The global classroom: establishing a worldwide core curriculum
Not content with pioneering the first academic programme in subsea engineering in the US, Cullen College is throwing its weight behind the Global Subsea University Alliance.
Comprising of six of the world’s top subsea engineering universities, the collaborative project aims to establish worldwide standards and a core curriculum for subsea engineering education.
"When you’re hiring a mechanical engineer, you know what you’re hiring, but when you hire a subsea engineer, everybody has their own version or variation," explains Franchek. "What we started to do this last May after the Offshore Technology Conference (OTC) is to define what a subsea engineer looks like.
"At the University of Houston we feel that we have an answer – which we will present at the next OTC event in 2014 – but we need to confirm that by working with other institutions such as the Federal University of Rio de Janeiro in Brazil and the National University of Singapore."
"Ultimately, the Global Subsea Alliance is about curriculum sharing. All of our customers are international and may be transferred, so if a student took a course at Aberdeen University, then the University of Houston would automatically accept that course content," he adds.
Following a forensic examination of the world’s top subsea engineering courses, alliance members will establish a core global curriculum, and form committees to establish standards for specialties such as flow assurance, subsea processing and system design and control.
"The core curriculum will fall under the umbrella of analysis-led design," says Franchek. "We will use existing knowledge base, but also focus on prototyping and modelling in order to predict what happens subsea, and perform simulations, performance prediction and reliability calculations."
With the great crew change dominating offshore industry discourse for years, I conclude by asking Franchek why it has taken the US in general, and Cullen College in particular, until now to offer a subsea engineering programme on a par with, say, Cranfield University in the UK.

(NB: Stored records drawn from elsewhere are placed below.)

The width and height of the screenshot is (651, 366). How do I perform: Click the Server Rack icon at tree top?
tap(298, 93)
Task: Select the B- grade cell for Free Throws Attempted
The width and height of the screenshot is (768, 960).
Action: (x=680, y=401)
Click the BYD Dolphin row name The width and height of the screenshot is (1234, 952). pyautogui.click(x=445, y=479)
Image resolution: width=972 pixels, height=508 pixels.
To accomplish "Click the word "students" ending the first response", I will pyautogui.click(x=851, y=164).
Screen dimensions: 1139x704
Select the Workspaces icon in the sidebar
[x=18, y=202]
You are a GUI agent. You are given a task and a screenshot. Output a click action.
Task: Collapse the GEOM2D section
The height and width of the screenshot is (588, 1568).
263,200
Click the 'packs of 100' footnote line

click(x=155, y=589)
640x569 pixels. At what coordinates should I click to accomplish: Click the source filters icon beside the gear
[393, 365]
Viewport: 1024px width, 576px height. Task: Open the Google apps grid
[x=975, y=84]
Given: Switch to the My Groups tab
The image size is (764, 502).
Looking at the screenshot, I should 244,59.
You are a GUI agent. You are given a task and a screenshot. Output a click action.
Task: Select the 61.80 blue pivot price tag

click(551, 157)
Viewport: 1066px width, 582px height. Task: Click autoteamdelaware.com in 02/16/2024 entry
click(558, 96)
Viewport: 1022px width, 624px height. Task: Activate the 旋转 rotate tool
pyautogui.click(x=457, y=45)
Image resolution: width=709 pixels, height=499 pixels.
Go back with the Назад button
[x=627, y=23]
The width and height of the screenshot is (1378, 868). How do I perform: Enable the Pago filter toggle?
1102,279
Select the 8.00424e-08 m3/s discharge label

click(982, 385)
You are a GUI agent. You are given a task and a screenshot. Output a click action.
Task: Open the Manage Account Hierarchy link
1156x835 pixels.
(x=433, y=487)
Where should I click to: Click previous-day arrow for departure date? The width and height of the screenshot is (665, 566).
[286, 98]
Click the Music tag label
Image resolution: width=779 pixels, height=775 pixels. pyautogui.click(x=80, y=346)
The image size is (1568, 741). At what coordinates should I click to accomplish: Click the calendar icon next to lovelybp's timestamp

"We weren’t 100% sure that it was possible to go into ultra-deep water, but now it is economically feasible and the technology is in place," he says. "Fracking has challenged some of the profitability of ultra-deep water oil and gas, but with fracking you get more natural gas than oil, so the demand for oil in the US and abroad is still growing."
This skills shortage has inevitably led to increased demand for a new generation of subsea professionals well versed in the challenges of ultra-deep water environments – a gap in the employment market that Cullen College is uniquely positioned to fill.
"My oldest student is in the order of 60 years old, and the course is going live online this semester in order to reach offshore and onshore personnel," says Franchek. "In a way we are transcending the great crew change as it happens, maintaining the culture of the oil and gas industry."